Pixel coordinate grounding data
◇ ◇ ◇

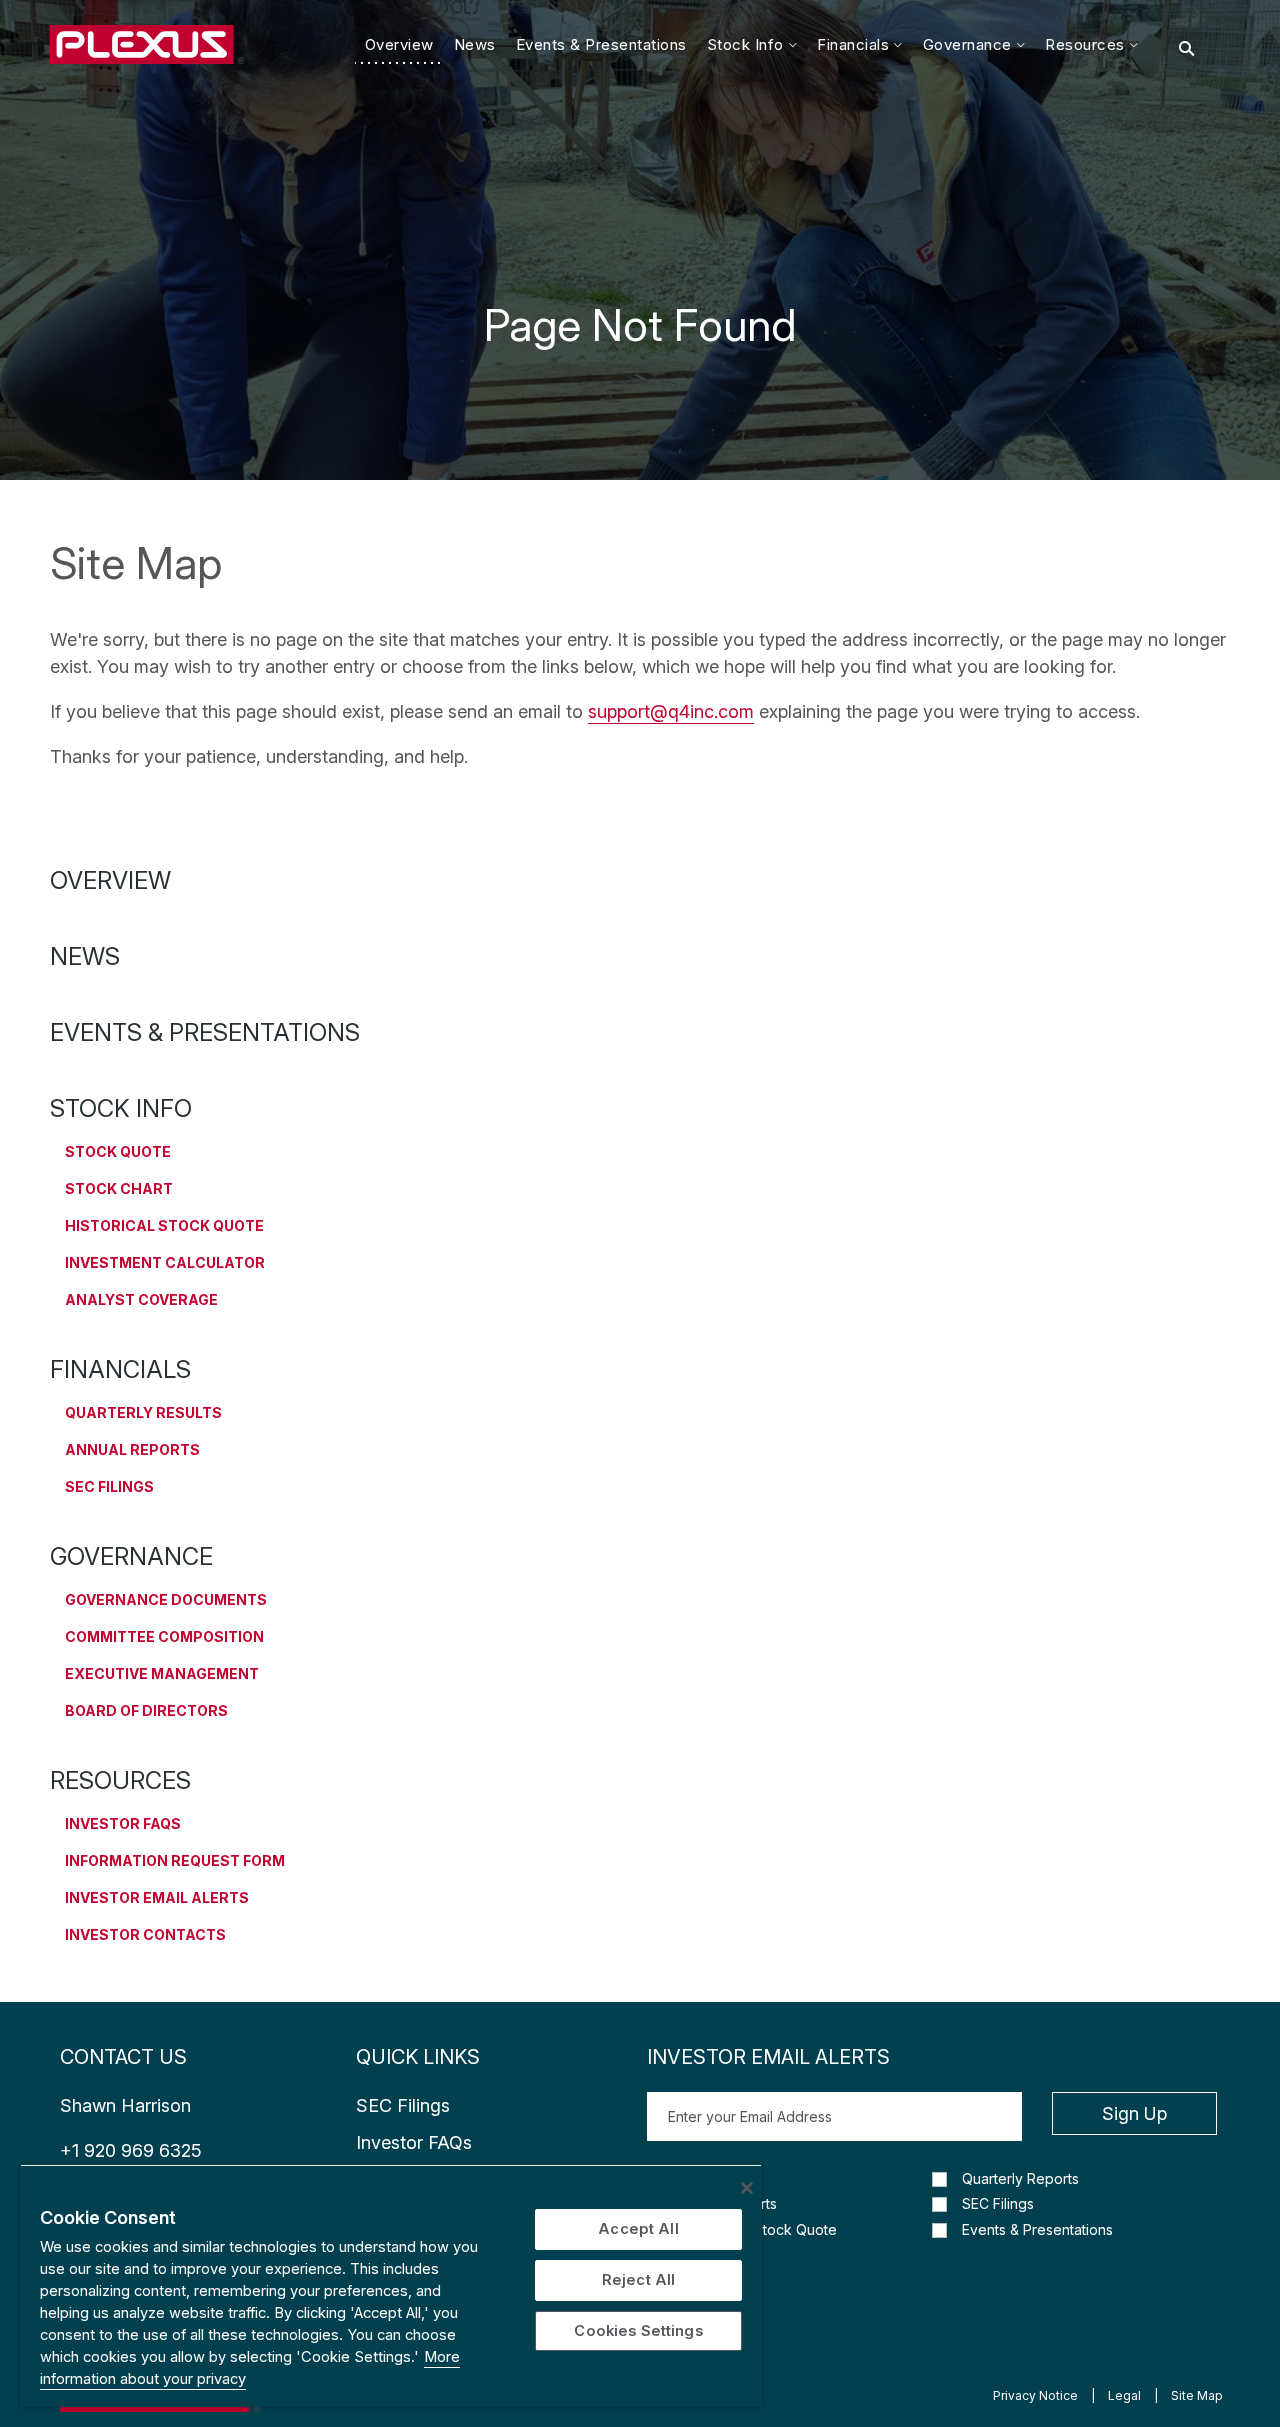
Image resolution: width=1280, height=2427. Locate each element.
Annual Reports (132, 1449)
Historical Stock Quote (164, 1225)
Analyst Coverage (141, 1299)
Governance (131, 1556)
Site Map (1197, 2395)
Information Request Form (175, 1860)
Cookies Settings (638, 2331)
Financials (120, 1369)
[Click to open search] (1186, 49)
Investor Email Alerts (157, 1897)
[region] (391, 2285)
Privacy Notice (1035, 2395)
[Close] (747, 2188)
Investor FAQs (123, 1823)
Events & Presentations (205, 1032)
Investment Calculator (165, 1262)
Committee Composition (164, 1636)
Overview (110, 880)
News (85, 956)
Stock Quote (118, 1151)
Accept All (638, 2229)
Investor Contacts (145, 1934)
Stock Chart (119, 1188)
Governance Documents (166, 1599)
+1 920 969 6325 (131, 2150)
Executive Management (162, 1673)
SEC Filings (109, 1486)
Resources (120, 1780)
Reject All (638, 2280)
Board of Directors (146, 1710)
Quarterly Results (143, 1412)
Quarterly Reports (1020, 2179)
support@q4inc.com (671, 711)
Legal (1124, 2395)
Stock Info (121, 1108)
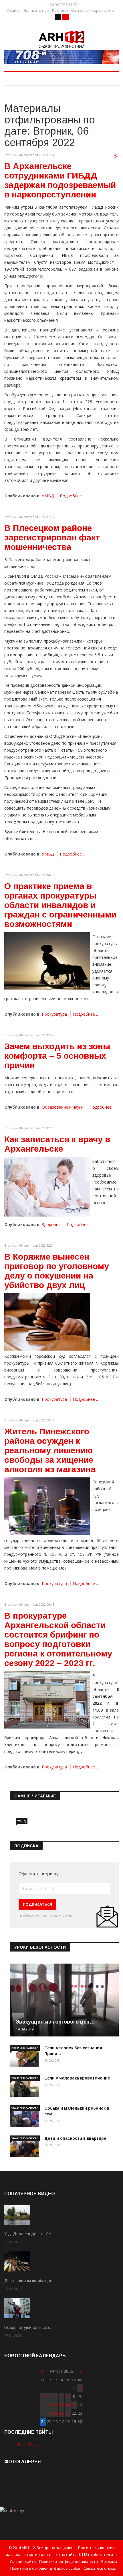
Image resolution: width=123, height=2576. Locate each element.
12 (55, 2405)
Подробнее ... (73, 495)
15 (74, 2405)
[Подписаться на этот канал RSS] (116, 156)
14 (67, 2405)
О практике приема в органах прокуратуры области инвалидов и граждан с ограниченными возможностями (60, 905)
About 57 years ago (33, 2444)
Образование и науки (63, 1107)
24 (43, 2421)
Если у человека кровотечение (77, 2078)
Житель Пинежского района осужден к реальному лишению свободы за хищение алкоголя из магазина (50, 1450)
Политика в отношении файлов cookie (45, 2568)
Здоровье (51, 1224)
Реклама (60, 10)
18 (49, 2413)
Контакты (80, 10)
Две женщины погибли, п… (29, 2280)
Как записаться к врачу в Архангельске (57, 1143)
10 (43, 2405)
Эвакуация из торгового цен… (55, 2022)
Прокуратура (54, 1014)
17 (43, 2413)
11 (49, 2405)
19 (55, 2413)
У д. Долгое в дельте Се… (29, 2234)
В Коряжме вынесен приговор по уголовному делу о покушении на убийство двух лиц (56, 1271)
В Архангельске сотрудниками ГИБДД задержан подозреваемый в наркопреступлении (60, 180)
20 (61, 2413)
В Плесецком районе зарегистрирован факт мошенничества (52, 537)
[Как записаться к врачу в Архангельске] (47, 1187)
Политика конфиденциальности (68, 2561)
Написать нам (36, 10)
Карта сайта (103, 10)
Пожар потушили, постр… (28, 2327)
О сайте (13, 10)
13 (61, 2405)
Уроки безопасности (24, 2047)
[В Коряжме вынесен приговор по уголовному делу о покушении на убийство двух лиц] (47, 1322)
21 (67, 2413)
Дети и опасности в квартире (75, 2138)
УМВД (48, 495)
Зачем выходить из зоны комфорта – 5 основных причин (57, 1055)
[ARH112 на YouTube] (61, 57)
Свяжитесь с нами (100, 2568)
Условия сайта (22, 2561)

◇ ◇ ◇

TASK OBJECTIVE:
All entries should be given again exactly, except that pictures are to be excluded.

SOLUTION:
Image resolution: width=1280, height=2427. Locate each element.
Annual Reports (132, 1449)
Historical Stock Quote (164, 1225)
Analyst Coverage (141, 1299)
Governance (131, 1556)
Site Map (1197, 2395)
Information Request Form (175, 1860)
Cookies Settings (638, 2331)
Financials (120, 1369)
[Click to open search] (1186, 49)
Investor Email Alerts (157, 1897)
[region] (391, 2285)
Privacy Notice (1035, 2395)
[Close] (747, 2188)
Investor FAQs (123, 1823)
Events & Presentations (205, 1032)
Investment Calculator (165, 1262)
Committee Composition (164, 1636)
Overview (110, 880)
News (85, 956)
Stock Quote (118, 1151)
Accept All (638, 2229)
Investor Contacts (145, 1934)
Stock Chart (119, 1188)
Governance Documents (166, 1599)
+1 920 969 6325 (131, 2150)
Executive Management (162, 1673)
SEC Filings (109, 1486)
Resources (120, 1780)
Reject All (638, 2280)
Board of Directors (146, 1710)
Quarterly Results (143, 1412)
Quarterly Reports (1020, 2179)
support@q4inc.com (671, 711)
Legal (1124, 2395)
Stock Info (121, 1108)
Image resolution: width=123, height=2576. Locate each element.
12 (55, 2405)
Подробнее ... (73, 495)
15 (74, 2405)
[Подписаться на этот канал RSS] (116, 156)
14 (67, 2405)
О практике приема в органах прокуратуры области инвалидов и граждан с ограниченными возможностями (60, 905)
About 57 years ago (33, 2444)
Образование и науки (63, 1107)
24 (43, 2421)
Если у человека кровотечение (77, 2078)
Житель Пинежского района осужден к реальному лишению свободы за хищение алкоголя из магазина (50, 1450)
Политика в отношении файлов cookie (45, 2568)
Здоровье (51, 1224)
Реклама (60, 10)
18 (49, 2413)
Контакты (80, 10)
Две женщины погибли, п… (29, 2280)
Как записаться к врачу в Архангельске (57, 1143)
10 (43, 2405)
Эвакуация из торгового цен… (55, 2022)
Прокуратура (54, 1014)
17 (43, 2413)
11 (49, 2405)
19 (55, 2413)
У д. Долгое в дельте Се… (29, 2234)
В Коряжме вынесен приговор по уголовному делу о покушении на убийство двух лиц (56, 1271)
В Архангельске сотрудниками ГИБДД задержан подозреваемый в наркопреступлении (60, 180)
20 (61, 2413)
В Плесецком районе зарегистрирован факт мошенничества (52, 537)
[Как записаться к врачу в Архангельске] (47, 1187)
Политика конфиденциальности (68, 2561)
Написать нам (36, 10)
Карта сайта (103, 10)
Пожар потушили, постр… (28, 2327)
О сайте (13, 10)
13 (61, 2405)
Уроки безопасности (24, 2047)
[В Коряжме вынесен приговор по уголовному делу о покушении на убийство двух лиц] (47, 1322)
21 (67, 2413)
Дети и опасности в квартире (75, 2138)
УМВД (48, 495)
Зачем выходить из зоны комфорта – 5 основных причин (57, 1055)
[ARH112 на YouTube] (61, 57)
Свяжитесь с нами (100, 2568)
Условия сайта (22, 2561)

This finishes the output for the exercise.